-- Task prompt --
Below are the records. Transcribe them exactly.

-- Dataset entries --
--------------------
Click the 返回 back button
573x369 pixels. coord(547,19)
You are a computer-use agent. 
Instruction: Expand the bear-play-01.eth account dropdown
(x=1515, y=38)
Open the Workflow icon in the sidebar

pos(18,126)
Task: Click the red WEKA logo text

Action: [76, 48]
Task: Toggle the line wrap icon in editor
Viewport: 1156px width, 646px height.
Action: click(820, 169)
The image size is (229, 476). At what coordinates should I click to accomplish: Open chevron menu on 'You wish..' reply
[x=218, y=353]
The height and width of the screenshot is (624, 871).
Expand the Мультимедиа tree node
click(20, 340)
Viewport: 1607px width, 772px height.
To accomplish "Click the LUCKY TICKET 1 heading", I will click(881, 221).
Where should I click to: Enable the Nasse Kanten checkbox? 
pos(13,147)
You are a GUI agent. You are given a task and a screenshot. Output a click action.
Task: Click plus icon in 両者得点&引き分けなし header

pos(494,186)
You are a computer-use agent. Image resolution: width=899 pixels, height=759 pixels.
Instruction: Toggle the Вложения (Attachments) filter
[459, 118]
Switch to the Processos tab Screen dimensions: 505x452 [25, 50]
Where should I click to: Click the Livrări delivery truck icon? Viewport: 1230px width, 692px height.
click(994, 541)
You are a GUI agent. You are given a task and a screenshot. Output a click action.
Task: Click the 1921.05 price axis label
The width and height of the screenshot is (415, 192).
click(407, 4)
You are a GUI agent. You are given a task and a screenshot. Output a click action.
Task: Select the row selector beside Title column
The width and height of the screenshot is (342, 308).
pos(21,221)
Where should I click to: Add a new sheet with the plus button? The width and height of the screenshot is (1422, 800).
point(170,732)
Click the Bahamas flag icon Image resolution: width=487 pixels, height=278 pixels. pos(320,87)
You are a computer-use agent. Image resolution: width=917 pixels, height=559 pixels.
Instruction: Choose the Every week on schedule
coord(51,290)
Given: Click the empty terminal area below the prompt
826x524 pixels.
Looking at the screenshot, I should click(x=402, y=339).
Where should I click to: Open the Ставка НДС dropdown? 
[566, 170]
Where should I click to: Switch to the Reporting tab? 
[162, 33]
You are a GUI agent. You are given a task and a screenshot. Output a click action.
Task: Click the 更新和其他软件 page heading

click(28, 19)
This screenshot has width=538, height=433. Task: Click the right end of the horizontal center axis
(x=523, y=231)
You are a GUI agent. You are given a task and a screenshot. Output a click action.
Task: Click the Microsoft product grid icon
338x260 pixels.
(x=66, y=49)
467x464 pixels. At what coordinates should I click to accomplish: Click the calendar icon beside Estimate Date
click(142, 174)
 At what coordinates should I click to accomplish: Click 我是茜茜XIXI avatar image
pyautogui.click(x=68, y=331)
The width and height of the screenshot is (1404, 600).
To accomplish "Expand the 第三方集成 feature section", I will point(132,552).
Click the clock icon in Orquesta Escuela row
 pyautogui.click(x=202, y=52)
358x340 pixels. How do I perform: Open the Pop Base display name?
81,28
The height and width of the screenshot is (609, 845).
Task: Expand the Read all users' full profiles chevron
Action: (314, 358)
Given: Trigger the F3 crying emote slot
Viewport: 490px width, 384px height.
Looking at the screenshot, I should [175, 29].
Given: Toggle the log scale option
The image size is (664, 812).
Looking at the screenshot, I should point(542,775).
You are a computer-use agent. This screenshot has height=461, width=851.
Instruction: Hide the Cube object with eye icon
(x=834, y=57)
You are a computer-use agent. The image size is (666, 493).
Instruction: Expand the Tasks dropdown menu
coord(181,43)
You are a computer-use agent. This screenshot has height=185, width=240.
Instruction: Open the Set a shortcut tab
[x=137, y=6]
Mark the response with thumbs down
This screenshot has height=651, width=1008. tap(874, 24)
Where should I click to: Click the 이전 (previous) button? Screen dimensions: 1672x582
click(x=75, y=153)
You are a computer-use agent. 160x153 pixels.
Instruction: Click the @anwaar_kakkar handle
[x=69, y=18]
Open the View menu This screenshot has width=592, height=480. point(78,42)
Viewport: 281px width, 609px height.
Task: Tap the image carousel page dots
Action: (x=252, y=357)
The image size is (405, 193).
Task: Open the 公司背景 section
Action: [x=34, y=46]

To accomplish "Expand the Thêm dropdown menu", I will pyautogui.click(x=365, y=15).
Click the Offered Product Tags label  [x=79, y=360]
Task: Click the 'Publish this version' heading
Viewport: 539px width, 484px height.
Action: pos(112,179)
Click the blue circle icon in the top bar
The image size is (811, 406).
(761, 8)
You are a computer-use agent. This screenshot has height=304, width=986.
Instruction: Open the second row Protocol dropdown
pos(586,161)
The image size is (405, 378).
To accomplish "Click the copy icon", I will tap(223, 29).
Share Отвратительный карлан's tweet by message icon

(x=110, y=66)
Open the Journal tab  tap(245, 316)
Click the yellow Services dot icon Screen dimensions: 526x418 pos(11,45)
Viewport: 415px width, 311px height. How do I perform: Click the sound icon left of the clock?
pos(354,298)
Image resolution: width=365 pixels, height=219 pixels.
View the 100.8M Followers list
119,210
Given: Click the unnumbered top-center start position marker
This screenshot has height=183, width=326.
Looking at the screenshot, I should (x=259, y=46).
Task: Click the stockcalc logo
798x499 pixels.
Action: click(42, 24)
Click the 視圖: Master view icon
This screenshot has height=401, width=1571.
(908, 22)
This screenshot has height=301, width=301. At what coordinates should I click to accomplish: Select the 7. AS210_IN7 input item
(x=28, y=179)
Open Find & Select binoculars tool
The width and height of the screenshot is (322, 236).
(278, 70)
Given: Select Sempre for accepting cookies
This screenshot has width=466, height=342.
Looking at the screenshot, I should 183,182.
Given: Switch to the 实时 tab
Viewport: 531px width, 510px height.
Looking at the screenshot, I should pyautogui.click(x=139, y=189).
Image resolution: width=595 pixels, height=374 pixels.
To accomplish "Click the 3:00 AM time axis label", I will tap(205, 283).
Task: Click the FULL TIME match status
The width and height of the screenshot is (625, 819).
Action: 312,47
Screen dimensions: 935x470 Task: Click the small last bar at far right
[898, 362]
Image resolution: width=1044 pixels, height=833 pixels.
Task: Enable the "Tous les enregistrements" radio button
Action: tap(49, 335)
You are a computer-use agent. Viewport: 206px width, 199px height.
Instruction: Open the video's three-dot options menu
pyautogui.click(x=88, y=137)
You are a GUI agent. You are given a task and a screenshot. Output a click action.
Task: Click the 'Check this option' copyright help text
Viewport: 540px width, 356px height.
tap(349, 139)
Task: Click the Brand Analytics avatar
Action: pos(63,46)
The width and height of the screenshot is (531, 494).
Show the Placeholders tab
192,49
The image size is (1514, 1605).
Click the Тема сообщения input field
--------------------
-- Solution to this task --
Click the 返回 back button
573x369 pixels. coord(547,19)
You are a computer-use agent. 
Instruction: Expand the bear-play-01.eth account dropdown
(x=1515, y=38)
Open the Workflow icon in the sidebar

pos(18,126)
Task: Click the red WEKA logo text

Action: [76, 48]
Task: Toggle the line wrap icon in editor
Viewport: 1156px width, 646px height.
Action: click(820, 169)
The image size is (229, 476). At what coordinates should I click to accomplish: Open chevron menu on 'You wish..' reply
[x=218, y=353]
The height and width of the screenshot is (624, 871).
Expand the Мультимедиа tree node
click(20, 340)
Viewport: 1607px width, 772px height.
To accomplish "Click the LUCKY TICKET 1 heading", I will click(881, 221).
Where should I click to: Enable the Nasse Kanten checkbox? 
pos(13,147)
You are a GUI agent. You are given a task and a screenshot. Output a click action.
Task: Click plus icon in 両者得点&引き分けなし header

pos(494,186)
You are a computer-use agent. Image resolution: width=899 pixels, height=759 pixels.
Instruction: Toggle the Вложения (Attachments) filter
[459, 118]
Switch to the Processos tab Screen dimensions: 505x452 [25, 50]
Where should I click to: Click the Livrări delivery truck icon? Viewport: 1230px width, 692px height.
click(994, 541)
You are a GUI agent. You are given a task and a screenshot. Output a click action.
Task: Click the 1921.05 price axis label
The width and height of the screenshot is (415, 192).
click(407, 4)
You are a GUI agent. You are given a task and a screenshot. Output a click action.
Task: Select the row selector beside Title column
The width and height of the screenshot is (342, 308).
pos(21,221)
Where should I click to: Add a new sheet with the plus button? The width and height of the screenshot is (1422, 800).
point(170,732)
Click the Bahamas flag icon Image resolution: width=487 pixels, height=278 pixels. pos(320,87)
You are a computer-use agent. Image resolution: width=917 pixels, height=559 pixels.
Instruction: Choose the Every week on schedule
coord(51,290)
Given: Click the empty terminal area below the prompt
826x524 pixels.
Looking at the screenshot, I should click(x=402, y=339).
Where should I click to: Open the Ставка НДС dropdown? 
[566, 170]
Where should I click to: Switch to the Reporting tab? 
[162, 33]
You are a GUI agent. You are given a task and a screenshot. Output a click action.
Task: Click the 更新和其他软件 page heading

click(28, 19)
This screenshot has width=538, height=433. Task: Click the right end of the horizontal center axis
(x=523, y=231)
You are a GUI agent. You are given a task and a screenshot. Output a click action.
Task: Click the Microsoft product grid icon
338x260 pixels.
(x=66, y=49)
467x464 pixels. At what coordinates should I click to accomplish: Click the calendar icon beside Estimate Date
click(142, 174)
 At what coordinates should I click to accomplish: Click 我是茜茜XIXI avatar image
pyautogui.click(x=68, y=331)
The width and height of the screenshot is (1404, 600).
To accomplish "Expand the 第三方集成 feature section", I will point(132,552).
Click the clock icon in Orquesta Escuela row
 pyautogui.click(x=202, y=52)
358x340 pixels. How do I perform: Open the Pop Base display name?
81,28
The height and width of the screenshot is (609, 845).
Task: Expand the Read all users' full profiles chevron
Action: (314, 358)
Given: Trigger the F3 crying emote slot
Viewport: 490px width, 384px height.
Looking at the screenshot, I should [175, 29].
Given: Toggle the log scale option
The image size is (664, 812).
Looking at the screenshot, I should point(542,775).
You are a computer-use agent. This screenshot has height=461, width=851.
Instruction: Hide the Cube object with eye icon
(x=834, y=57)
You are a computer-use agent. The image size is (666, 493).
Instruction: Expand the Tasks dropdown menu
coord(181,43)
You are a computer-use agent. This screenshot has height=185, width=240.
Instruction: Open the Set a shortcut tab
[x=137, y=6]
Mark the response with thumbs down
This screenshot has height=651, width=1008. tap(874, 24)
Where should I click to: Click the 이전 (previous) button? Screen dimensions: 1672x582
click(x=75, y=153)
You are a computer-use agent. 160x153 pixels.
Instruction: Click the @anwaar_kakkar handle
[x=69, y=18]
Open the View menu This screenshot has width=592, height=480. point(78,42)
Viewport: 281px width, 609px height.
Task: Tap the image carousel page dots
Action: (x=252, y=357)
The image size is (405, 193).
Task: Open the 公司背景 section
Action: [x=34, y=46]

To accomplish "Expand the Thêm dropdown menu", I will pyautogui.click(x=365, y=15).
Click the Offered Product Tags label  [x=79, y=360]
Task: Click the 'Publish this version' heading
Viewport: 539px width, 484px height.
Action: pos(112,179)
Click the blue circle icon in the top bar
The image size is (811, 406).
(761, 8)
You are a computer-use agent. This screenshot has height=304, width=986.
Instruction: Open the second row Protocol dropdown
pos(586,161)
The image size is (405, 378).
To accomplish "Click the copy icon", I will tap(223, 29).
Share Отвратительный карлан's tweet by message icon

(x=110, y=66)
Open the Journal tab  tap(245, 316)
Click the yellow Services dot icon Screen dimensions: 526x418 pos(11,45)
Viewport: 415px width, 311px height. How do I perform: Click the sound icon left of the clock?
pos(354,298)
Image resolution: width=365 pixels, height=219 pixels.
View the 100.8M Followers list
119,210
Given: Click the unnumbered top-center start position marker
This screenshot has height=183, width=326.
Looking at the screenshot, I should (x=259, y=46).
Task: Click the stockcalc logo
798x499 pixels.
Action: click(42, 24)
Click the 視圖: Master view icon
This screenshot has height=401, width=1571.
(908, 22)
This screenshot has height=301, width=301. At what coordinates should I click to accomplish: Select the 7. AS210_IN7 input item
(x=28, y=179)
Open Find & Select binoculars tool
The width and height of the screenshot is (322, 236).
(278, 70)
Given: Select Sempre for accepting cookies
This screenshot has width=466, height=342.
Looking at the screenshot, I should 183,182.
Given: Switch to the 实时 tab
Viewport: 531px width, 510px height.
Looking at the screenshot, I should pyautogui.click(x=139, y=189).
Image resolution: width=595 pixels, height=374 pixels.
To accomplish "Click the 3:00 AM time axis label", I will tap(205, 283).
Task: Click the FULL TIME match status
The width and height of the screenshot is (625, 819).
Action: 312,47
Screen dimensions: 935x470 Task: Click the small last bar at far right
[898, 362]
Image resolution: width=1044 pixels, height=833 pixels.
Task: Enable the "Tous les enregistrements" radio button
Action: tap(49, 335)
You are a computer-use agent. Viewport: 206px width, 199px height.
Instruction: Open the video's three-dot options menu
pyautogui.click(x=88, y=137)
You are a GUI agent. You are given a task and a screenshot. Output a click action.
Task: Click the 'Check this option' copyright help text
Viewport: 540px width, 356px height.
tap(349, 139)
Task: Click the Brand Analytics avatar
Action: pos(63,46)
The width and height of the screenshot is (531, 494).
Show the Placeholders tab
192,49
The image size is (1514, 1605).
Click the Тема сообщения input field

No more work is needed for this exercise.